Stored records:
= = = = = = =

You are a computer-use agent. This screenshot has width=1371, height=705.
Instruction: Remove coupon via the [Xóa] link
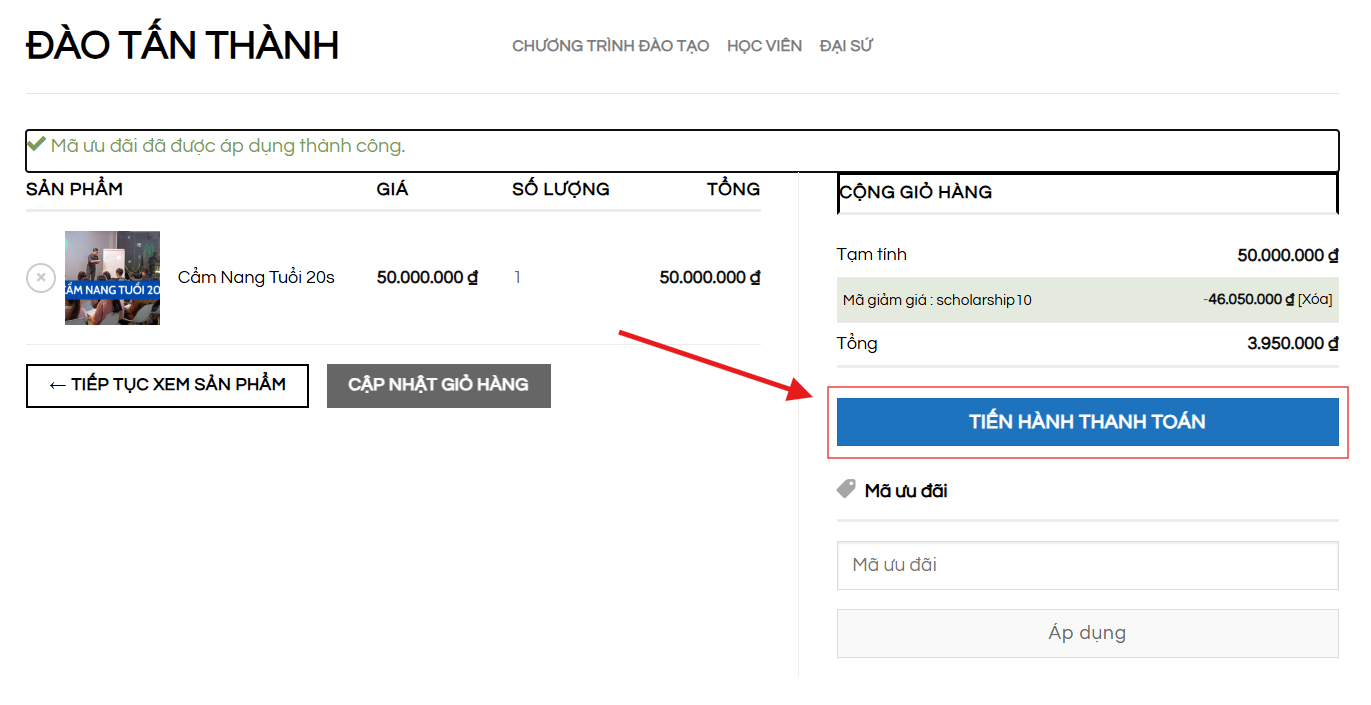(1314, 299)
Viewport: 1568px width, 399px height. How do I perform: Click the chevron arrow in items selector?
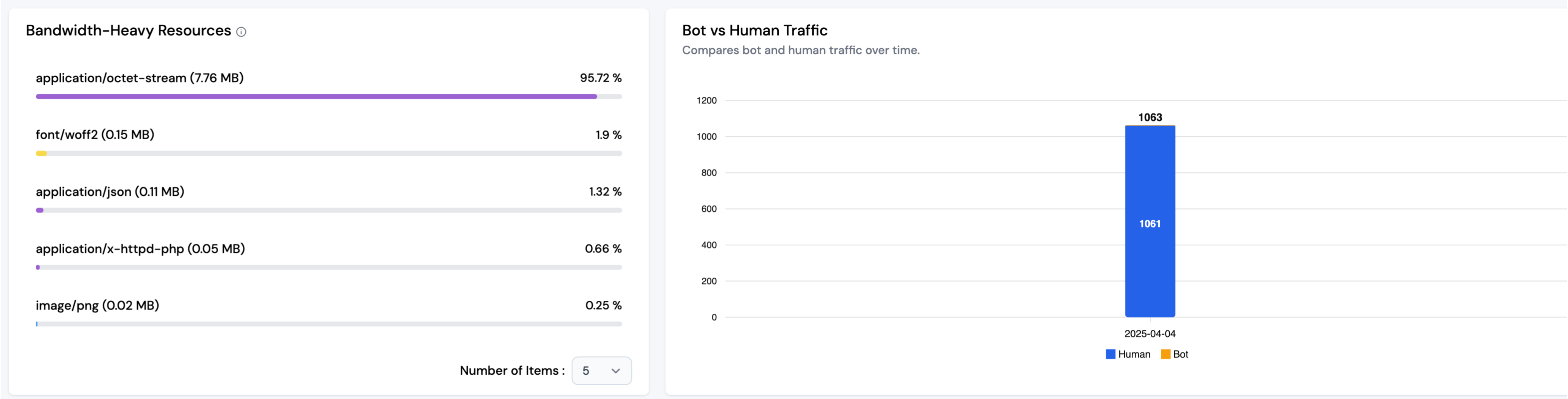pos(615,371)
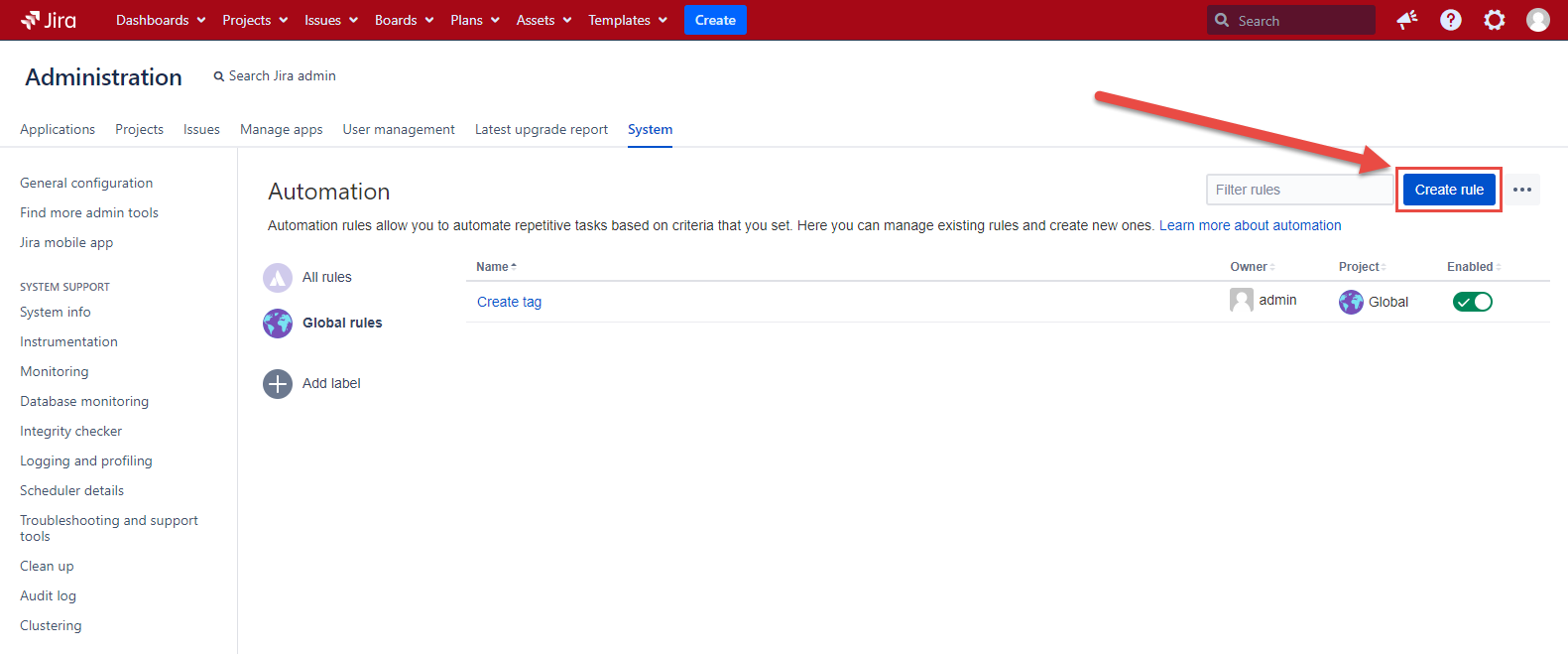
Task: Open the help question mark icon
Action: [1450, 20]
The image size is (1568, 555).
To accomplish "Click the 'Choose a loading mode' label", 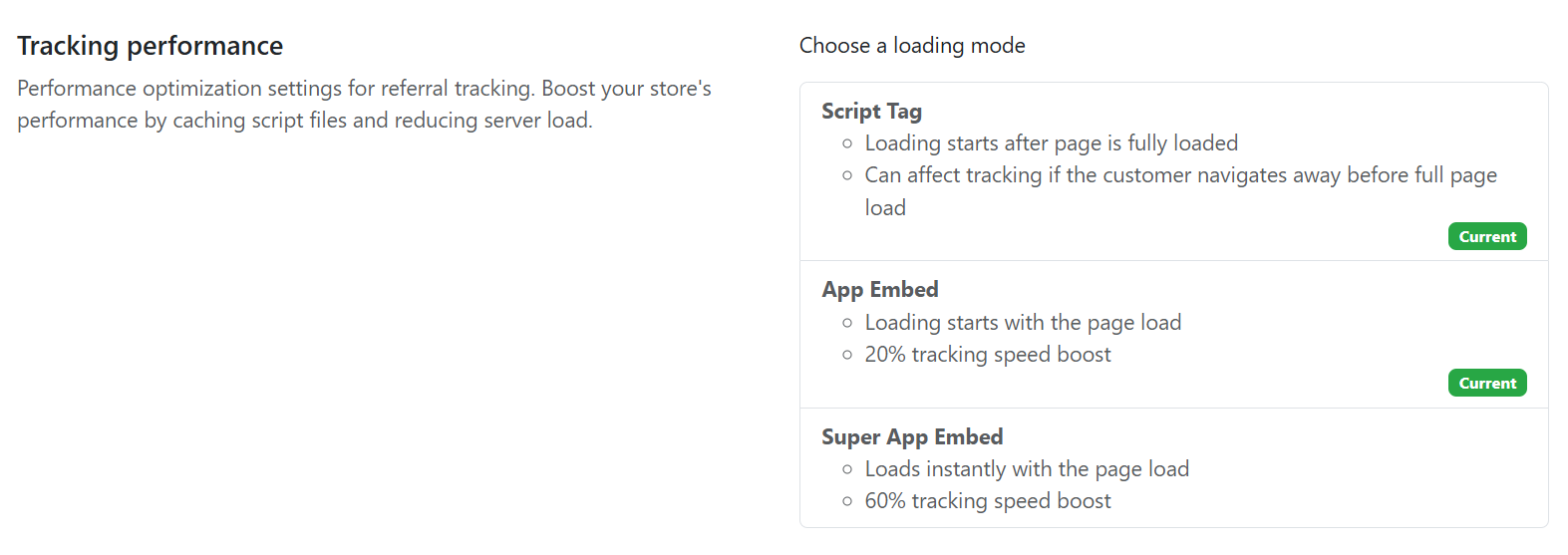I will coord(911,46).
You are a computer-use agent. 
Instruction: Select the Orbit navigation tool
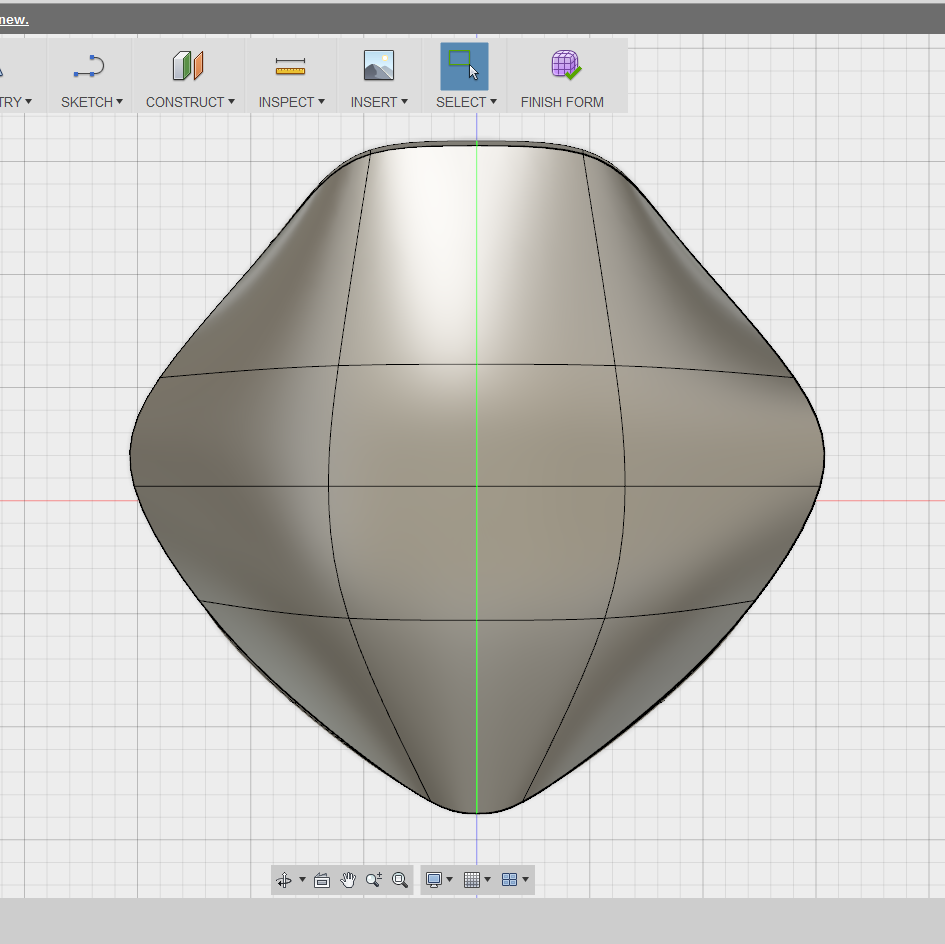284,880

= = = = = = =

> [YOUR TASK] For every line of the entries holding the string "agent", add one to a tally; give the final figure only.

> [ANSWER TO THIS TASK] 2